For the Bartleby audiobook assignment, I was part of the Office Crew team, acting as the groups presenter. While the majority of my work was towards the end of the project due to the nature of my role, I still had the opportunity to collaborate with my team and discuss how we’d go about the project. We discussed ideas and collaborated through Zoom and a Gmail thread, and shared files through Google Drive and Dropbox.

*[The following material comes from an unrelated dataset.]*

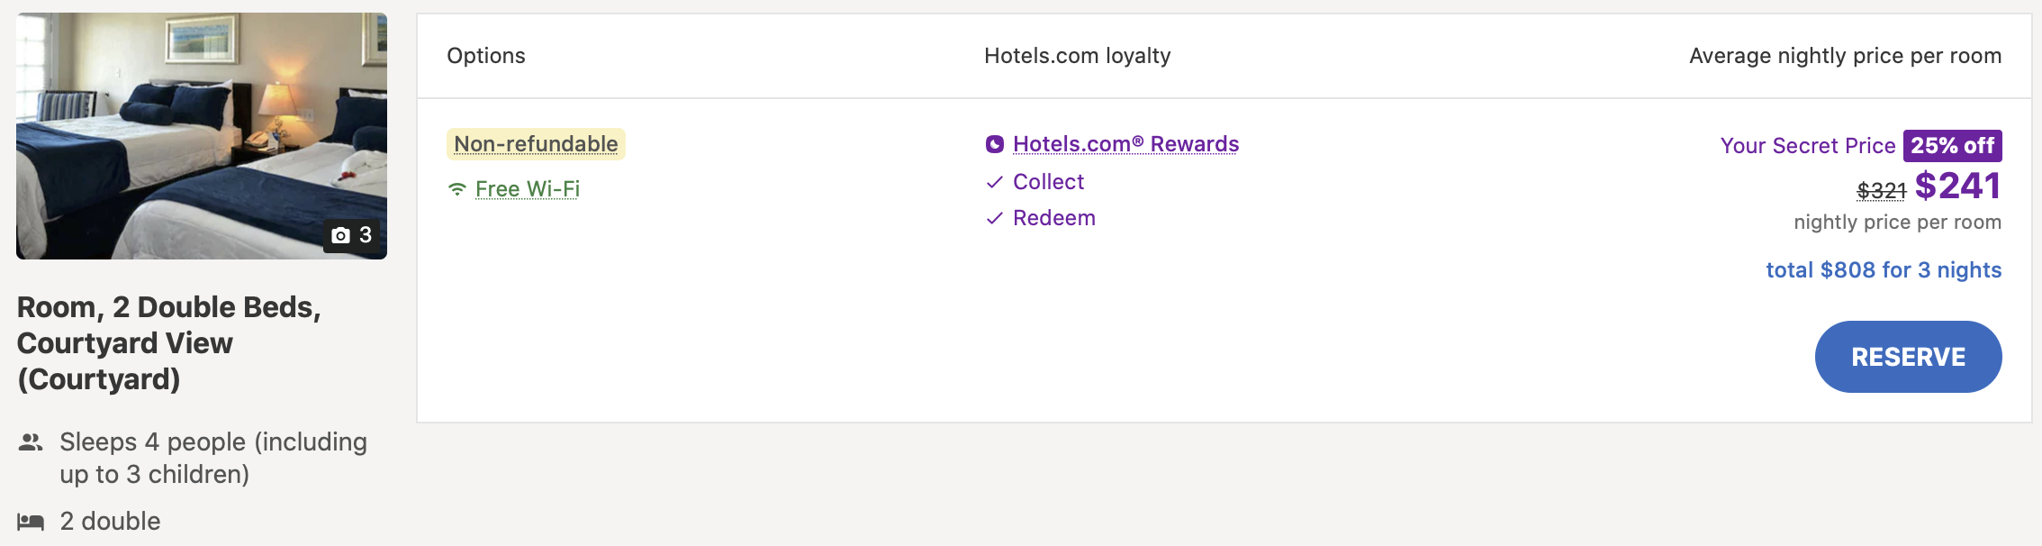Click total $808 for 3 nights
Image resolution: width=2042 pixels, height=546 pixels.
pyautogui.click(x=1884, y=270)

We began the project discussing through a Zoom call, deciding to fist define our constraints and overarching goals of how we wanted to go about the project. We ultimately wanted to be as independent as possible, and wanted to be considerate of our external workloads and personal lives. In many ways, we also seemed to agree that we were less interested in producing a perfect final product than we were hoping to have a good experience working on this project as a group. As such, montage proposed that we use the “Exquisite Corpse” game as our project’s model: a parlor game devised by Surrealists in the early 20th century, in which participants in a group would individually draw parts of a body on one piece of paper, folding the paper over what they drew each time. Once everyone had drawn something, the paper was opened to reveal the final product of everyone’s work. In this way, using the Exquisite Corpse as a framework for our project allowed us to hold as much freedom as possible in our contributions, while provide a method of refusal: specifically, the refusal of pre-meditated meaning and organization, instead opting for a method that allowed for spontaneity and surprise. Using this framework, everyone in the group worked on their parts of the project independently: choosing what ever lines they wanted, recording however they wanted, editing how they wanted, and finally, presenting how they wanted. Because we didn’t care much about producing an amazing final product, we went in with low expectations and standards, making the production process less stressful and more fun.

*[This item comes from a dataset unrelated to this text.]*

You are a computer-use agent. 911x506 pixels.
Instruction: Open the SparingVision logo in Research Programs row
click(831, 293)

Once everyone had done their part and Maggi had published the final product, everyone was pleasantly surprised with the final outcome, all of us not expecting it to be that good. In our final meeting, I facilitated a group discussion reflecting on the process and our thoughts on the audiobook; including the way we loved all the speakers voices in different ways and loved Maggi’s sound editing. One comment that stuck out to me was when Lisa noted how they found themself frustrated trying to listen to montage’s TTS voice, from which they made a brilliant connection between her frustration and the narrator’s with Bartleby. I was really interested in how our framework—as a way to refuse order/meaning—produced new ways in which to understand refusal; here, thinking of quiet/noise as a place to just that.
All of this in toto—the process, the audiobook itself, the Exquisite Corpse framework, and our final discussion—were central, and elaborated in, my presentation. I approached my the presentation like a reading/analysis of all these moving parts; keeping in mind our readings from the class, as well as this higher-level trope of refusal. I started by outlining my slide deck, looking to first highlight our framework, from which to understand and move through our group’s process, audiobook, and discussion.
Once I’d outlined the slides, I created script. Because this was something my group had never seen before, and because it was, in a way, a piece of the exquisite corpse of our project, I wanted to not only narrate the our process and such, but break the fourth wall in a way through my analysis of a project I, myself, had participated in. I also wanted to do this by specifically pointing out during my presentation that this was a piece of the corpse, and that my team had no heard the presentation yet.
Overall, this was a fun project, and I had a good time not only participating in the audiobook, but also using my role, as the presenter, to look at our work from a birds-eye point of view.